[Start of Selection]

They compare their own music to the work of architect Frank Lloyd Wright.: “The finest of material, a little asymmetrical” - a great description of their music. “Bigger than Fuji” is how they describe their goals, and it’s a theme that comes back on Bullet Train and So desu ne. But it’s not plain sailing, as described using “rebel advances and labour disputes, somebody’s shot and somebody shoots”.
Frankly, my dear, I don’t give a damn [lyrics] appears to be a break-up song paraphrasing Rhett Butler from Gone with the wind. It isn’t the first time that Sparks have written about this movie. 1976’s Big Beat features the movie from the perspective of a stunt actor paid to fall down the stairs dressed a Vivian Leigh:
“Gone with the wind - there's a lot to be said for it
But I don't know just what
We didn't catch the plot
…all I did was bruise a lot”
It takes a different meaning if you consider both songs to be set outside of the movie, and look to what happened behind the scenes. It was a troubled production with many rewrites, recasting of key roles weeks into production, one director fired, another replaced due to exhaustion. The stories behind the making of this movie have inspired books and plays, and this song can be considered the same way - Sparks are producing an epic akin to Gone with the Wind and this is a story about the effort that's required to make it happen.
In this case, Scarlett O’Hara can be interpreted as being their muse - this perspective can be applied to every love interest in a song from the second half of their career. It then becomes about the challenges of working in this strict meta way that I’m describing. Here are the words of a songwriter with complete control over his creations: "If I wanted to I could remove all thoughts of him from your head - like this, like this". This act is as simple as Ron shutting the lid on his piano.
It seemingly ends by terminating the relationship. “I know where I’m going now… out”, but for my interpretation to stand, this would mean Ron giving up songwriting. I read it as symbolic of a fresh start. They sing “building are burning to the left of us, buildings are burning to the right of us, those fires are out now”. The epic burning of Atlanta scenes were the first things shot for the movie, weeks before Vivian Leigh had even been cast. They destroyed giant sets from previous movies - the gates from King Kong are seen at one point - and built the new set on top. When Russell sings “those fires are out now”, it’s setting the song in the position where a classic movie is about to be built on the ashes of past greats. This is exactly what Sparks are setting out to achieve by positioning themselves as the inventors of the synth-pop sound that dominated the charts.

[End of Selection]
[Start of Data listing]

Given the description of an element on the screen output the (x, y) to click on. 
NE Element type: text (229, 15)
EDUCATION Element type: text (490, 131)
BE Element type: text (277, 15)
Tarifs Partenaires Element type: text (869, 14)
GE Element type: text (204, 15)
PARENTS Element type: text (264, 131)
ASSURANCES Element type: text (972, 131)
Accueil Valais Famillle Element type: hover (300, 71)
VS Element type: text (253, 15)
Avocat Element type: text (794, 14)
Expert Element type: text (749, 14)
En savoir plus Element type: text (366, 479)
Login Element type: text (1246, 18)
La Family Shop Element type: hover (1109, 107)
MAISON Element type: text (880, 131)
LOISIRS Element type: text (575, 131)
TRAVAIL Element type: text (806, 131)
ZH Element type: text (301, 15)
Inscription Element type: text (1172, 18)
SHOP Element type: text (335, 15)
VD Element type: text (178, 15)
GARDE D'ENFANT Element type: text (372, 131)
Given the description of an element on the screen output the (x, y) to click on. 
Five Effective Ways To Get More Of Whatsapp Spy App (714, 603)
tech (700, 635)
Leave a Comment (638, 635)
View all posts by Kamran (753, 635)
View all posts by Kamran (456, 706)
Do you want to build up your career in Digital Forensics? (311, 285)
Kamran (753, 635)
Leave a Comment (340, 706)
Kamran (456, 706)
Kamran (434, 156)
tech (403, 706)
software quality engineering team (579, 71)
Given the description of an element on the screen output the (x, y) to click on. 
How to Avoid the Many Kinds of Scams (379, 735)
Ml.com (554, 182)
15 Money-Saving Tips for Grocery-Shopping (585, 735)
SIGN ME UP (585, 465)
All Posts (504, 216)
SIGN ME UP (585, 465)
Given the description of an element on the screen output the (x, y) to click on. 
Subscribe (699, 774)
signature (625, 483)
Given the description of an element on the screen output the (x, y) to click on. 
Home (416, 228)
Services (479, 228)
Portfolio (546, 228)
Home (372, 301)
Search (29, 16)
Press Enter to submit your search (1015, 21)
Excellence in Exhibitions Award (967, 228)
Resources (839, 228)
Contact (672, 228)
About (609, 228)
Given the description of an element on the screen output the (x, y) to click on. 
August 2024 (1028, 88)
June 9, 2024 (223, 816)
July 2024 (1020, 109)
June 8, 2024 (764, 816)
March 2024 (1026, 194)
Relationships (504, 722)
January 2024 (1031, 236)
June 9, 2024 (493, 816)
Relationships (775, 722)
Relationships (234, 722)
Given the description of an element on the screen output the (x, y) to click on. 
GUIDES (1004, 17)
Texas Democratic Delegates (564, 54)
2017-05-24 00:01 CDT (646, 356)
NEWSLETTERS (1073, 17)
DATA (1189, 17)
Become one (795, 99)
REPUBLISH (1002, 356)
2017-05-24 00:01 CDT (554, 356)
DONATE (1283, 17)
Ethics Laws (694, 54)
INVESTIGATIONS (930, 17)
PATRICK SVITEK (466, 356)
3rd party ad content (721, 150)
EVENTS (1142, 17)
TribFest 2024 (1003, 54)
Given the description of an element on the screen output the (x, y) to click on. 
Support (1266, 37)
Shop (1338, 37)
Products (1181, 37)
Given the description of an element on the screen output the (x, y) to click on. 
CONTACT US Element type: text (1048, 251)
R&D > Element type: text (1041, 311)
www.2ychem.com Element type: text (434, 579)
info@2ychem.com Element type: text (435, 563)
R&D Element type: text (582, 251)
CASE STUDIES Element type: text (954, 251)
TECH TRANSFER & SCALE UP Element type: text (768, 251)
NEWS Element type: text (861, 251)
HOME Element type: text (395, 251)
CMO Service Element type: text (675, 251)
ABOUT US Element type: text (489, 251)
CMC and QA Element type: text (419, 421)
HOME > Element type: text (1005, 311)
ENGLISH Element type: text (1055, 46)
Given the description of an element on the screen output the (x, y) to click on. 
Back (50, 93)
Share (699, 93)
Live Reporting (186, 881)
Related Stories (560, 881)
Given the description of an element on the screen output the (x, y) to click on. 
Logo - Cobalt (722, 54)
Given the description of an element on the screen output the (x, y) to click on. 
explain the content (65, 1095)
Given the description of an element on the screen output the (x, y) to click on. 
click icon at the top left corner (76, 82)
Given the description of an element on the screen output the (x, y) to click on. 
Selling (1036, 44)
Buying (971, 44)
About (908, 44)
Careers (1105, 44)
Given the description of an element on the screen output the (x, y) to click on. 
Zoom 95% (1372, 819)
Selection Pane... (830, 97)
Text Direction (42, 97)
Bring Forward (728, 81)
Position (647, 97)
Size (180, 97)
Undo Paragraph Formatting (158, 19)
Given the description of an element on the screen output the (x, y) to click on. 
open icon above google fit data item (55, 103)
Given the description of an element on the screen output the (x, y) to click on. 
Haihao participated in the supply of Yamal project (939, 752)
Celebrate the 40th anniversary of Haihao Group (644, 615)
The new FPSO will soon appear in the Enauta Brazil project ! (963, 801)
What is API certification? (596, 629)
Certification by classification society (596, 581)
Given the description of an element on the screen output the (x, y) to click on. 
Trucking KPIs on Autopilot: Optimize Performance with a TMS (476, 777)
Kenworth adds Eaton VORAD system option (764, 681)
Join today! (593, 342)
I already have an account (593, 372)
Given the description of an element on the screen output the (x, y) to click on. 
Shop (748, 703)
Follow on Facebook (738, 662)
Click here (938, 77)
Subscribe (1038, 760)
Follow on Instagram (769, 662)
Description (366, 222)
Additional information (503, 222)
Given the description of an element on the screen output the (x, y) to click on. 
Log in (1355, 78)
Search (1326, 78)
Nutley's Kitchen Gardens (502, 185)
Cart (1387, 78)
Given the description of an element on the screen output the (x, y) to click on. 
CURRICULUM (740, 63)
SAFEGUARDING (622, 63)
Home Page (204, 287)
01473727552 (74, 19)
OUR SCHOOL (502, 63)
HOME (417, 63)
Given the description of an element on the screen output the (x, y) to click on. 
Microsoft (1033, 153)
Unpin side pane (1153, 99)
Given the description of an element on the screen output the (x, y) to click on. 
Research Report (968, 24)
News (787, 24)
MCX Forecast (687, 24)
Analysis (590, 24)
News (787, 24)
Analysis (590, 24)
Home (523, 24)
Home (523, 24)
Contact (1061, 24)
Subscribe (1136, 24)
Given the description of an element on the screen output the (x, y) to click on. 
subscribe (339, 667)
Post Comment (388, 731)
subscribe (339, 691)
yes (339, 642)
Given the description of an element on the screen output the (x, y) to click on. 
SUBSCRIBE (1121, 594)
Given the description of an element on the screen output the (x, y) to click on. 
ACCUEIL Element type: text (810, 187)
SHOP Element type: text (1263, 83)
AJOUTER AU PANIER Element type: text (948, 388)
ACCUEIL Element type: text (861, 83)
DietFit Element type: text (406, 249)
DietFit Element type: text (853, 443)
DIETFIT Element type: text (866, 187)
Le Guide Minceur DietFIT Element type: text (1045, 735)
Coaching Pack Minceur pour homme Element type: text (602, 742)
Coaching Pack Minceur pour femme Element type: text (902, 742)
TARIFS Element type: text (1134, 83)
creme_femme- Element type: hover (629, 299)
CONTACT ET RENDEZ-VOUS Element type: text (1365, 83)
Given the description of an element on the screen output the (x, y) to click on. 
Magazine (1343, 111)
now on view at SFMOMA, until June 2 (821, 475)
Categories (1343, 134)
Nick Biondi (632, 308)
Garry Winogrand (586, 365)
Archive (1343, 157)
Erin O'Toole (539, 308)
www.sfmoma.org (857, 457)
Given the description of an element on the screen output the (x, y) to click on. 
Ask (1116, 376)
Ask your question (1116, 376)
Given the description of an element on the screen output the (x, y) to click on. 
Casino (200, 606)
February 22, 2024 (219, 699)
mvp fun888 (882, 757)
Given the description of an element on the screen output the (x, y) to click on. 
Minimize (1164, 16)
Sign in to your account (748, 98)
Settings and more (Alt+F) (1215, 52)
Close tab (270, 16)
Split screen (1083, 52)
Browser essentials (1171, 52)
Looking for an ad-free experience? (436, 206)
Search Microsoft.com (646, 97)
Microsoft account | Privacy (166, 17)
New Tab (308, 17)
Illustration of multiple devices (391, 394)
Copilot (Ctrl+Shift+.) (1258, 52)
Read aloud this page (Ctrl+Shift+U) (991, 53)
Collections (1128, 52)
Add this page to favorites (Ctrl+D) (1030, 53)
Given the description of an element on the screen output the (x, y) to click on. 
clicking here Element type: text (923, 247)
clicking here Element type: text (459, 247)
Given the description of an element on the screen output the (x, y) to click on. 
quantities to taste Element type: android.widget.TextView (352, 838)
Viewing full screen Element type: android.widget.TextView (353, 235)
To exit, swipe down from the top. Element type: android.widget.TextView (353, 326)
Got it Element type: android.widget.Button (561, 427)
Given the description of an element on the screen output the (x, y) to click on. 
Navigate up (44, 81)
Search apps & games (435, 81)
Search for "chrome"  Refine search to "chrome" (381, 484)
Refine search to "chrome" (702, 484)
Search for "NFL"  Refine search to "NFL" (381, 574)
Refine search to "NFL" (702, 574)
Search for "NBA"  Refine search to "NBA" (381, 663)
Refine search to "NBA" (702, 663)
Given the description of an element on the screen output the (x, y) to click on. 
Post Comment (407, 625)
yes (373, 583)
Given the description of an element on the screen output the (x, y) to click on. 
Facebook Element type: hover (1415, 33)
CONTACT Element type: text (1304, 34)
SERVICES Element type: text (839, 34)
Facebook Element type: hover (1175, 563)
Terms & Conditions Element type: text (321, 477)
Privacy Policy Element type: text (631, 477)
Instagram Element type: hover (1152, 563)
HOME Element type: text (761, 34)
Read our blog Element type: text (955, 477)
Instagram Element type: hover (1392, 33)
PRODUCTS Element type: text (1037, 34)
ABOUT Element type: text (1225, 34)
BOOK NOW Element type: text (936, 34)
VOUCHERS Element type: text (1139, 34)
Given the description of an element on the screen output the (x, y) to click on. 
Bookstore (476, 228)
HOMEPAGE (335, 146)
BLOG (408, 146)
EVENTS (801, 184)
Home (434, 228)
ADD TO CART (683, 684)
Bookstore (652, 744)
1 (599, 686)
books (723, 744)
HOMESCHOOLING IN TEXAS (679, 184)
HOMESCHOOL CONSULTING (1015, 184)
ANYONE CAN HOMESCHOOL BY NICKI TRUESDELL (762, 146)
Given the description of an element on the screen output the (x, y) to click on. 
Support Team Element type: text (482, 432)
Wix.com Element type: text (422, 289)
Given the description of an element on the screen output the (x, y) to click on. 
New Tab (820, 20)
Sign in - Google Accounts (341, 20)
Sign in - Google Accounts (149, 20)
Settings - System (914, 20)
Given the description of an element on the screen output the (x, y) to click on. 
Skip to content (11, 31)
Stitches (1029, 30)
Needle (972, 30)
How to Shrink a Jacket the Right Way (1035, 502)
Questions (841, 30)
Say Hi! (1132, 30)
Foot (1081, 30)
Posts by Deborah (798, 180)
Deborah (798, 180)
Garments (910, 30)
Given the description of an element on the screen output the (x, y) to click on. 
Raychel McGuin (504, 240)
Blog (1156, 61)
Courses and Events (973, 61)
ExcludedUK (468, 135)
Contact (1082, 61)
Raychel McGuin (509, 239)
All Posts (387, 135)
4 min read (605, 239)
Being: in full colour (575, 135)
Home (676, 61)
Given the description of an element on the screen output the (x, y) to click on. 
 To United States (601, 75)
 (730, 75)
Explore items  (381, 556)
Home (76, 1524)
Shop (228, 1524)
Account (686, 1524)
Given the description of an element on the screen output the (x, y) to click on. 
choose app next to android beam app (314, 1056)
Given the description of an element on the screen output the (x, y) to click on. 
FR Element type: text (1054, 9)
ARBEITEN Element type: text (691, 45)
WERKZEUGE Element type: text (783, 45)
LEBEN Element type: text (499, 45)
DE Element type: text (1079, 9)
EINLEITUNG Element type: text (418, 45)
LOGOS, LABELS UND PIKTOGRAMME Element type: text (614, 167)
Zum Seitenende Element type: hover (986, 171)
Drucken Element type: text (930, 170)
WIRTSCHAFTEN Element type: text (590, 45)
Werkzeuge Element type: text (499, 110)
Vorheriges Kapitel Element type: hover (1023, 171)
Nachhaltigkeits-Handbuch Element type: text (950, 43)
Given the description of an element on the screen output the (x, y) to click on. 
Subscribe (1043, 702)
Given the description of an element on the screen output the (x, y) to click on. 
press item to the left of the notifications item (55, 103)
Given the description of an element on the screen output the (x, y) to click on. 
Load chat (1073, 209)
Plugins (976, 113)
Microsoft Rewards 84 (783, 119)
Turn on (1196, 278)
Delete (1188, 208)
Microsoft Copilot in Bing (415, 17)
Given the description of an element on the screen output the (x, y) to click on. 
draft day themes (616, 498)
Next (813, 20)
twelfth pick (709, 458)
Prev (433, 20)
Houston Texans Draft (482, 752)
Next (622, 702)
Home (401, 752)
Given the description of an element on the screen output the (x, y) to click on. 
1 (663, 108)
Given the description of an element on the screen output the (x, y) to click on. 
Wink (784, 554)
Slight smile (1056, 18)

[End of Data listing]

*To do:*
A – Decide whether each statement agrees with the Sparks piece, answering yes or no and quoting the words of the piece that settle it: (i) The burning of Atlanta scenes were filmed after Vivian Leigh was cast. (ii) Big Beat came out in 1976. (iii) One director of the movie was fired.
B – Name every trouble in the making of Gone with the Wind that the Sparks piece lists.
C – Reproduce the passage of the Sparks piece starting at "In this case, Scarlett" and ending at "on his piano.".
Answer from the Sparks piece alone.

*Answers to the problems:*
A –
(i) No: "weeks before Vivian Leigh had even been cast"
(ii) Yes: "1976’s Big Beat"
(iii) Yes: "one director fired"

B –
- Many rewrites
- Recasting of key roles weeks into production
- One director fired
- Another director replaced due to exhaustion

C –
In this case, Scarlett O’Hara can be interpreted as being their muse - this perspective can be applied to every love interest in a song from the second half of their career. It then becomes about the challenges of working in this strict meta way that I’m describing. Here are the words of a songwriter with complete control over his creations: "If I wanted to I could remove all thoughts of him from your head - like this, like this". This act is as simple as Ron shutting the lid on his piano.